PAGE:
━━━━━━━━━━━━━━━━━━━━

# Sigma 8-16mm on FF & Crop Vs Fisheye on FF & 15-85 @ 15



## oscaroo (Jan 15, 2013)

For you all curious people.

I have to put this up in 3 parts.

Enjoy!


----------



## oscaroo (Jan 15, 2013)

Part 2


----------



## oscaroo (Jan 15, 2013)

Part 3

I had previously sought a comparison like this before purchasing the lenses, but now ... I have them all anyway


----------



## AudioGlenn (Jan 15, 2013)

interesting. is the lens hood "fixed" onto the Sigma?


----------



## oscaroo (Jan 15, 2013)

Gday.

On the Sigma the hood is fixed and is also used to hold the lens cap in place.

However, I may in the near future file away the side hoods, so that I get more horizontal.


----------



## pj1974 (Jan 15, 2013)

Thanks oscaroo for the comparison.

Good job, technically, and helpful labels / explanation.

I have a Canon 7D which I love (and Canon 350D... but let's not go there... lol... my trusty 1st DSLR).

Amongst my arsenal of lenses, I also have the Canon 15-85mm (love as a walk around) and the Sigma 10-20mm (great UWA).

Your comparisons are helpful. I do like the Sigma UWAs, and interesting you can use it on the 6D.

I have never ever liked the fisheye effect, so again your post makes me glad I have and am sticking with the rectangular lens versions.

Cheers... nice image! Where was this photo taken?

I live in Adelaide, South Australia.

Paul


----------



## alan_k (Jan 15, 2013)

━━━━━━━━━━━━━━━━━━━━

RAW DATA:
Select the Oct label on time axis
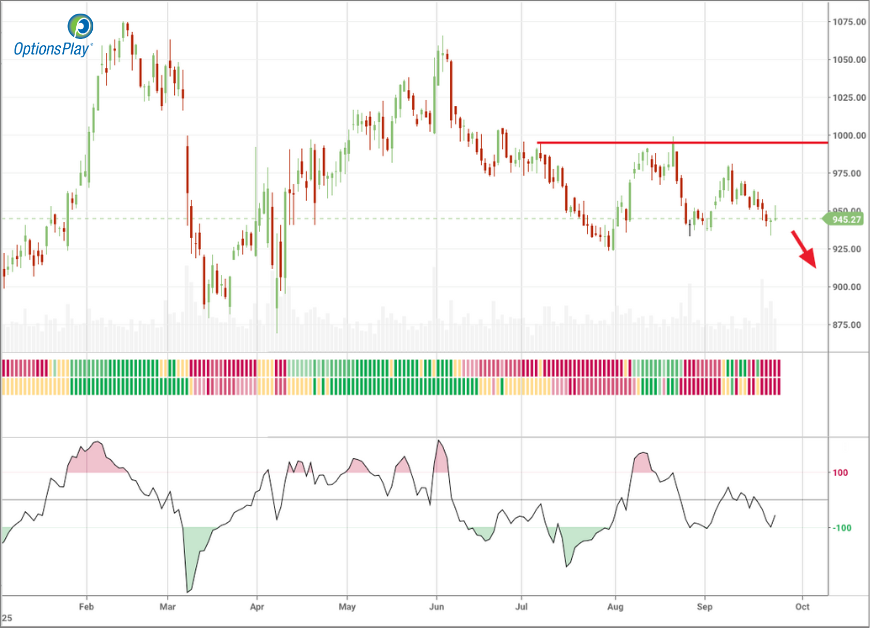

━━━━━━━━━━━━━━━━━━━━

GOALS:
(1) Decide whether each statement agrees with the lens thread, answering yes or no and quoting the words that settle it: (a) the lens hood on the Sigma can be taken off; (b) pj1974 owns a Canon 7D; (c) pj1974 likes the fisheye effect.
(2) Please list every camera body the lens thread mentions.

THE SOLUTIONS:
(1)
(a) No: "On the Sigma the hood is fixed and is also used to hold the lens cap in place."
(b) Yes: "I have a Canon 7D which I love"
(c) No: "I have never ever liked the fisheye effect"

(2) Canon 7D, Canon 350D, 6D